Requirement → Each entry must be output once more without any change.
>>>
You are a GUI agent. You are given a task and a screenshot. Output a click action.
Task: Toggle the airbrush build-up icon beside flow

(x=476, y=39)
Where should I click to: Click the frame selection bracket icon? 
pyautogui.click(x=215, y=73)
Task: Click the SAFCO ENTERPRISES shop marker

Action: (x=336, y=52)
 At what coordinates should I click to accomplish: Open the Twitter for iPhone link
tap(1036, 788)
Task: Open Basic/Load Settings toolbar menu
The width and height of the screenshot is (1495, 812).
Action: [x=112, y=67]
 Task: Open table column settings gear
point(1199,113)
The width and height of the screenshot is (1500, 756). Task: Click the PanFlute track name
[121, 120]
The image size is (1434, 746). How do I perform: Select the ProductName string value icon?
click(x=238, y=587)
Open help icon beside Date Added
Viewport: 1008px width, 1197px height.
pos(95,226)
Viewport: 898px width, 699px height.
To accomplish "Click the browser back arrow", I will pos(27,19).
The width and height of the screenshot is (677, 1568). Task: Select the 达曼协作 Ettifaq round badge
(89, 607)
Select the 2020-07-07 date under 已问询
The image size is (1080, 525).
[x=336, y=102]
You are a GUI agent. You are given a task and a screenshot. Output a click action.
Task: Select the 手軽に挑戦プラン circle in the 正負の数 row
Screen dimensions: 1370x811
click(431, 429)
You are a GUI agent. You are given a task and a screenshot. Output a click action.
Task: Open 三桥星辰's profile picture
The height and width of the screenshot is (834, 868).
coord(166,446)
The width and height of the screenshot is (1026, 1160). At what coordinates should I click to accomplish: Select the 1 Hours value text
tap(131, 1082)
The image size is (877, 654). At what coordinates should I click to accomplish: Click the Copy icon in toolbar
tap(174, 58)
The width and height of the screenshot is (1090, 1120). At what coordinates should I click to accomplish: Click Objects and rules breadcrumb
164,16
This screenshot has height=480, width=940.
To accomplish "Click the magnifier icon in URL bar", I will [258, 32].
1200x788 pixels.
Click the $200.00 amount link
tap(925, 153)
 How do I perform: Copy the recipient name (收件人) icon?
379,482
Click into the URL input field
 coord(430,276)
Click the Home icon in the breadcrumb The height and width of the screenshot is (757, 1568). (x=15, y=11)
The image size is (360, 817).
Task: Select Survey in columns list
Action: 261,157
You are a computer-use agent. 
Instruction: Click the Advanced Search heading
<<<
Answer area →
You are a GUI agent. You are given a task and a screenshot. Output a click action.
Task: Toggle the airbrush build-up icon beside flow

(x=476, y=39)
Where should I click to: Click the frame selection bracket icon? 
pyautogui.click(x=215, y=73)
Task: Click the SAFCO ENTERPRISES shop marker

Action: (x=336, y=52)
 At what coordinates should I click to accomplish: Open the Twitter for iPhone link
tap(1036, 788)
Task: Open Basic/Load Settings toolbar menu
The width and height of the screenshot is (1495, 812).
Action: [x=112, y=67]
 Task: Open table column settings gear
point(1199,113)
The width and height of the screenshot is (1500, 756). Task: Click the PanFlute track name
[121, 120]
The image size is (1434, 746). How do I perform: Select the ProductName string value icon?
click(x=238, y=587)
Open help icon beside Date Added
Viewport: 1008px width, 1197px height.
pos(95,226)
Viewport: 898px width, 699px height.
To accomplish "Click the browser back arrow", I will pos(27,19).
The width and height of the screenshot is (677, 1568). Task: Select the 达曼协作 Ettifaq round badge
(89, 607)
Select the 2020-07-07 date under 已问询
The image size is (1080, 525).
[x=336, y=102]
You are a GUI agent. You are given a task and a screenshot. Output a click action.
Task: Select the 手軽に挑戦プラン circle in the 正負の数 row
Screen dimensions: 1370x811
click(431, 429)
You are a GUI agent. You are given a task and a screenshot. Output a click action.
Task: Open 三桥星辰's profile picture
The height and width of the screenshot is (834, 868).
coord(166,446)
The width and height of the screenshot is (1026, 1160). At what coordinates should I click to accomplish: Select the 1 Hours value text
tap(131, 1082)
The image size is (877, 654). At what coordinates should I click to accomplish: Click the Copy icon in toolbar
tap(174, 58)
The width and height of the screenshot is (1090, 1120). At what coordinates should I click to accomplish: Click Objects and rules breadcrumb
164,16
This screenshot has height=480, width=940.
To accomplish "Click the magnifier icon in URL bar", I will [258, 32].
1200x788 pixels.
Click the $200.00 amount link
tap(925, 153)
 How do I perform: Copy the recipient name (收件人) icon?
379,482
Click into the URL input field
 coord(430,276)
Click the Home icon in the breadcrumb The height and width of the screenshot is (757, 1568). (x=15, y=11)
The image size is (360, 817).
Task: Select Survey in columns list
Action: 261,157
You are a computer-use agent. 
Instruction: Click the Advanced Search heading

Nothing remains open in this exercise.